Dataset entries
------------
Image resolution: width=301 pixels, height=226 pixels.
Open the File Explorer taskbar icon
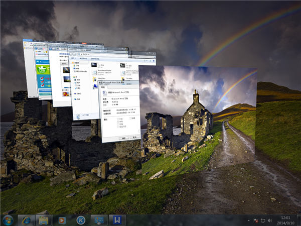pyautogui.click(x=44, y=220)
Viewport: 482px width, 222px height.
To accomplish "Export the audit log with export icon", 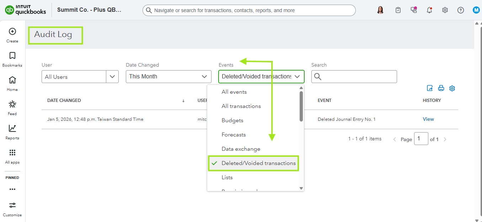I will click(430, 88).
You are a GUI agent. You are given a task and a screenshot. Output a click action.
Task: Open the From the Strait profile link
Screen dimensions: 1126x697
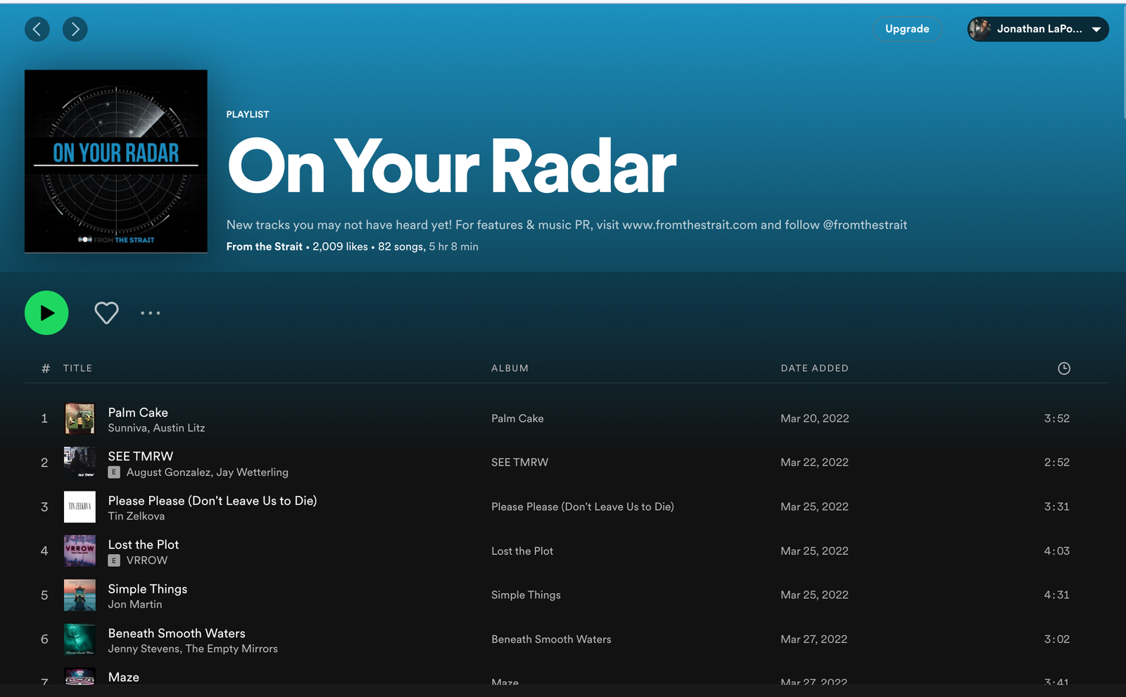(x=264, y=246)
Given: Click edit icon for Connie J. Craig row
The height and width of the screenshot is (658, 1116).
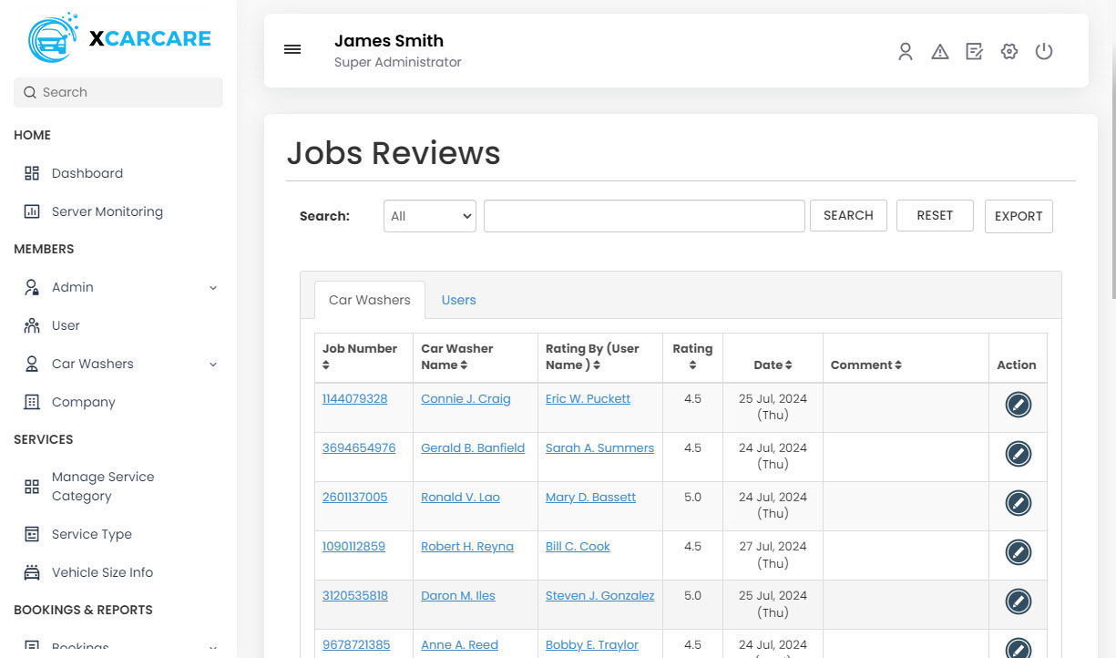Looking at the screenshot, I should click(x=1018, y=405).
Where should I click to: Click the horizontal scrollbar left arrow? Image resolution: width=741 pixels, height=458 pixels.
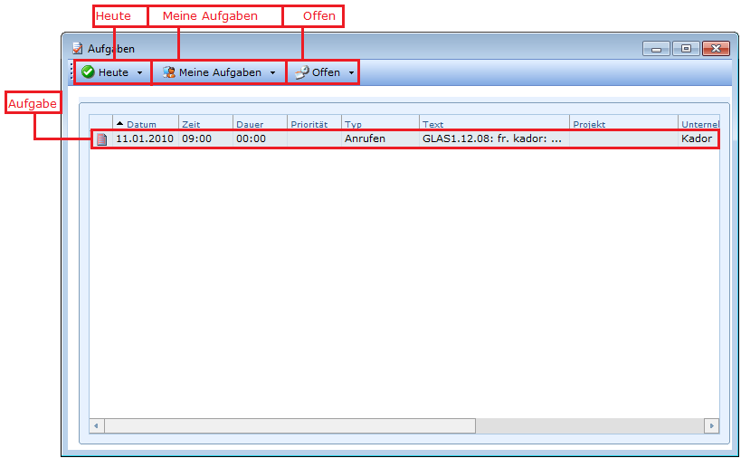pyautogui.click(x=98, y=425)

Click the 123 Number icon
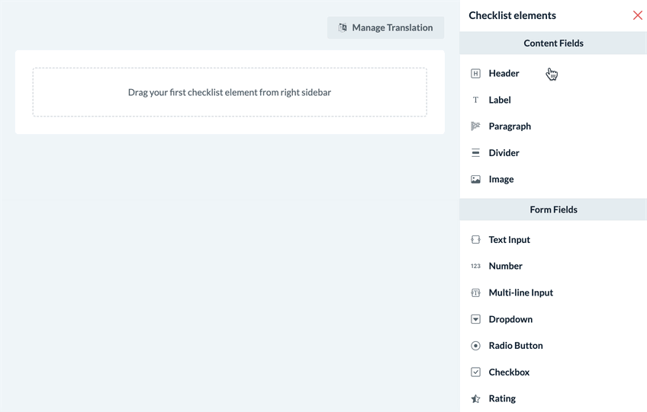tap(475, 266)
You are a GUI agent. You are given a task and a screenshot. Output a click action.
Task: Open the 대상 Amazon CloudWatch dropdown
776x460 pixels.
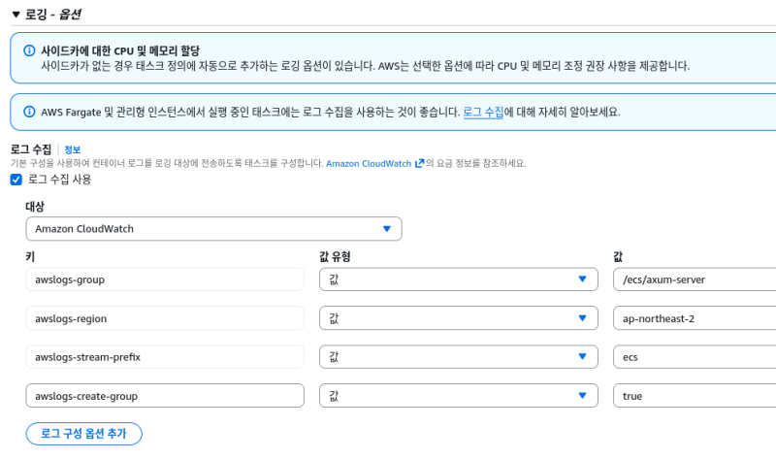pyautogui.click(x=213, y=229)
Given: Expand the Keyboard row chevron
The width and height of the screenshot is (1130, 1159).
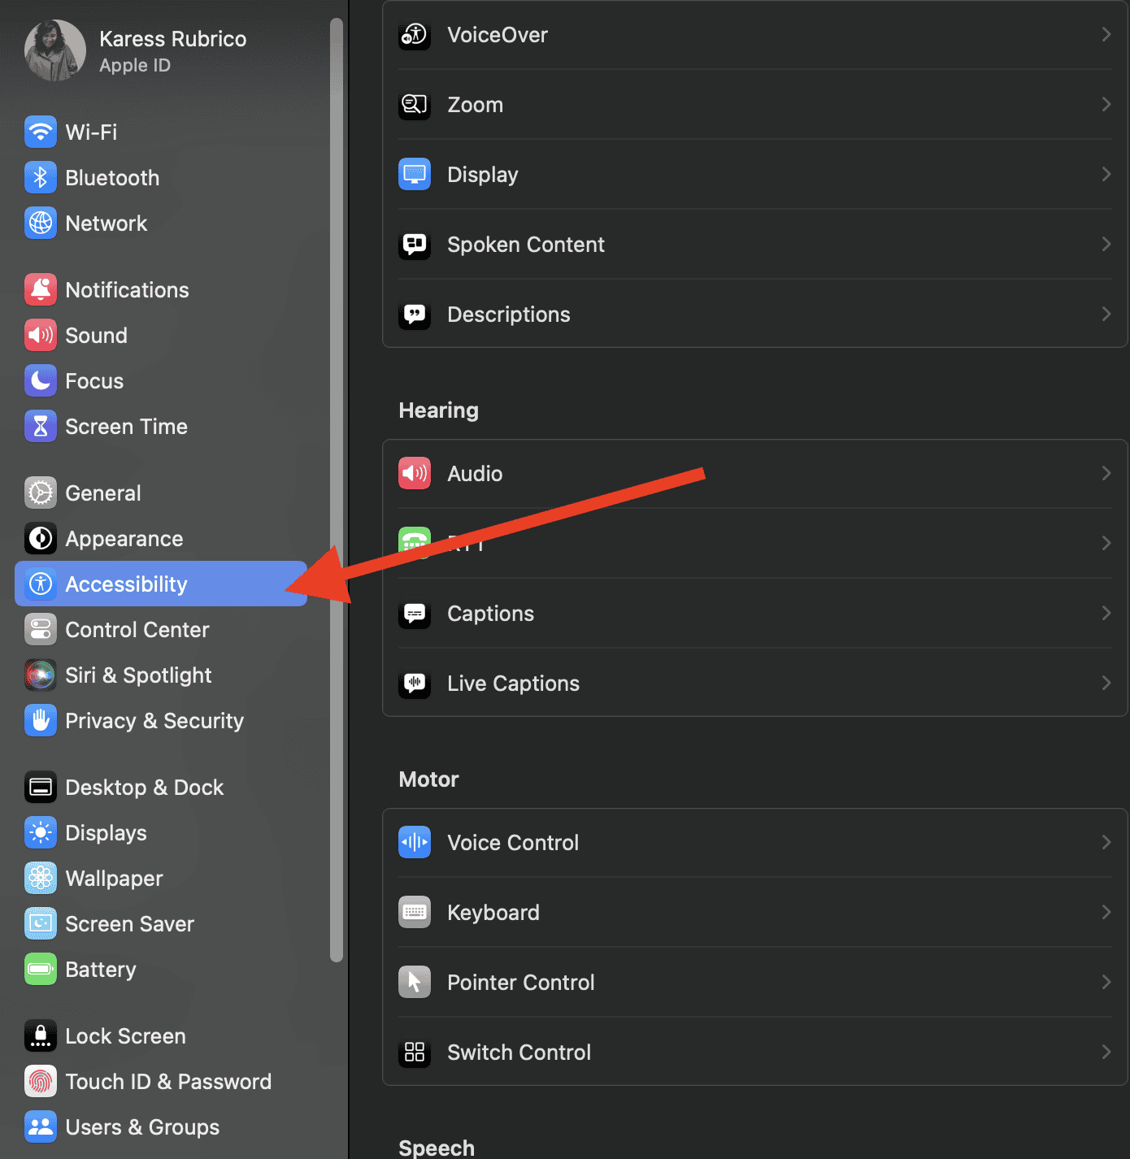Looking at the screenshot, I should pos(1106,912).
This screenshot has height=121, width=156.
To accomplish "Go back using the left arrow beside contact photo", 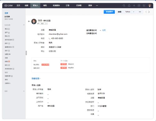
------------
### WHAT THIS TASK INVOLVES
Each line from the one holding "Given: Expand the Keyboard row chevron" to the end of the records above must be copied exactly; the pictures must not be copied.

### COMPLETED TASK
Given: Expand the Keyboard row chevron
The width and height of the screenshot is (1130, 1159).
Looking at the screenshot, I should pos(1106,912).
This screenshot has height=121, width=156.
To accomplish "Go back using the left arrow beside contact photo", 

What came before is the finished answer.